En fait, pour tous ces cosmétiques dits actifs, il faut se poser
les trois questions énoncées par D. Kligman relatives aux
cosméceutiques( 39) :
– le principe actif pénètre-t-il le stratum corneum ?
– y a-t-il un mécanisme d’action ?
– y a-t-il des essais thérapeutiques en double aveugle contre
placebo ? P
our parler d’un effet sur le VC, encore faut-il pouvoir avancer
des preuves !
Les autres topiques utiles
Les agents hydratants
Le maintien d’une bonne hydratation cutanée est essentiel pour
limiter l’apparition des rides et permettre un meilleur aspect
général de la peau. Il faut choisir des actifs augmentant
l’affinité de la kératine pour l’eau (NMF et allantoïnes).
Les photoprotecteurs
On sait que l’exposition solaire a comme conséquence, entre
autres, à long terme, une accélération du VC. Une étude a montré
que les photoprotecteurs externes (PPE) préviennent certains effets
biologiques induits par les UV même reçus à des doses minimes
(40).
Conclusion
On peut classer les produits topiques anti-âge par catégorie de
la manière suivante : rétinoïdes, AHA, antioxydants (vitamine C,
vitamine E), hydratants et photoprotecteurs externes. Le niveau de
preuve d’efficacité, tel qu’il est rapporté dans la littérature,
doit toujours être présent à l’esprit. Les cosmétiques actifs
semblent prendre de plus en plus d’ampleur dans les gammes
proposées par les industriels, ce qui est probablement la
conséquence de cette course à la recherche des preuves.
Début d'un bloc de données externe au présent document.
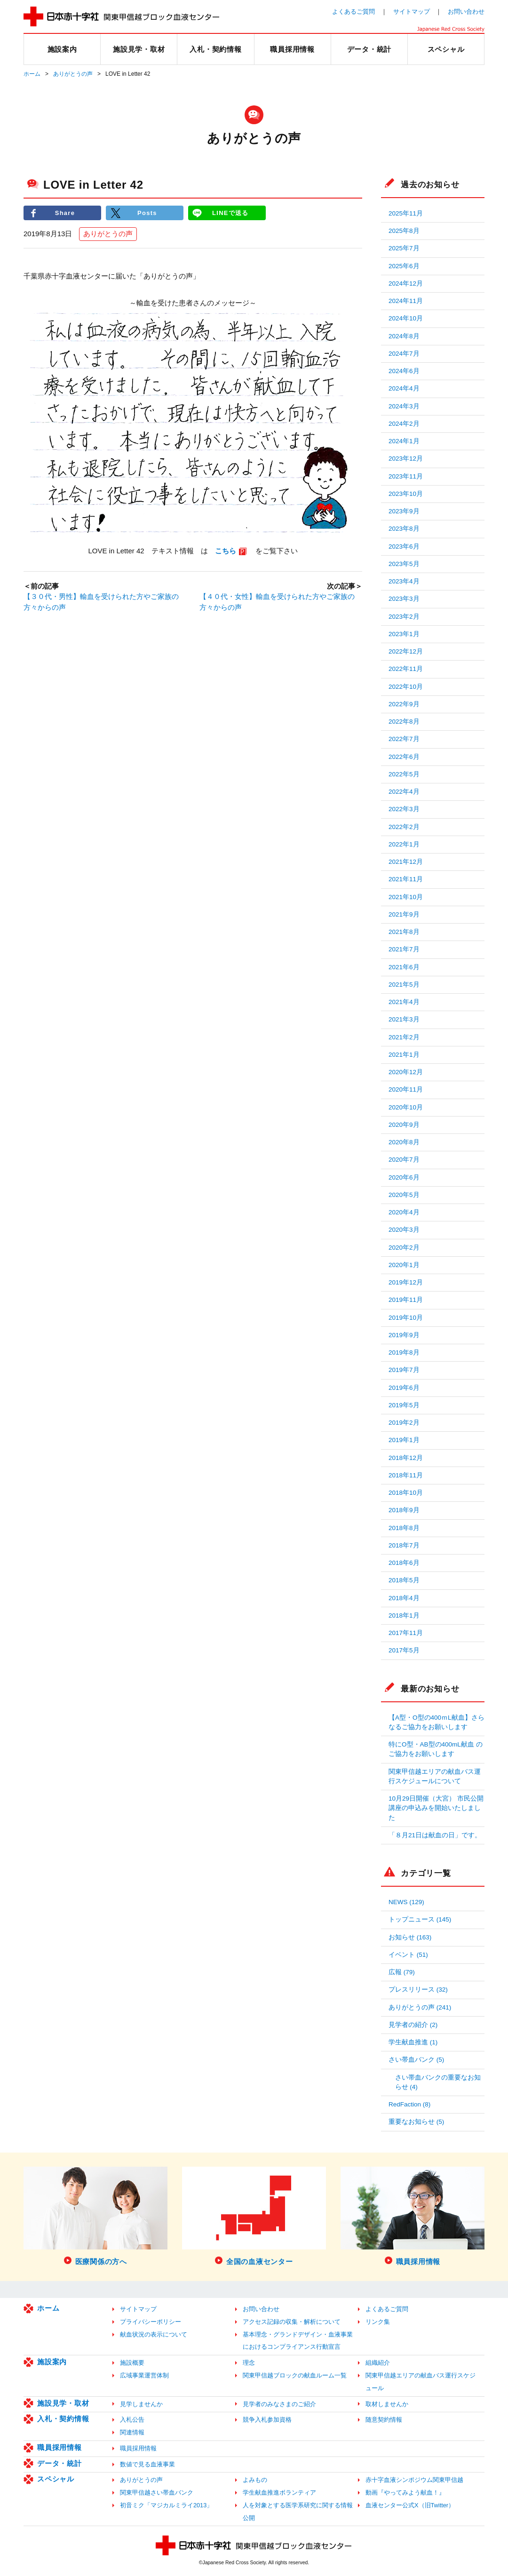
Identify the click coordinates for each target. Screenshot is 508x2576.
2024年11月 (406, 300)
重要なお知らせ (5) (416, 2121)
En raison
de la complexité du processus du vieillissement cutané, chaque
catégorie a une spécificité d’action étroite, par conséquent, leur
association est synergique. Dans la prise en charge globale du VC,
ces topiques anti-âge sont à intégrer à toutes les étapes : de
manière précessive, en accompagnement et en relais des autres
techniques anti-âge (toxine botulinique, produits de comblement,
peelings, lasers, chirurgie). De ce fait, ils exigent un certain
niveau d’expertise dans leur prescription.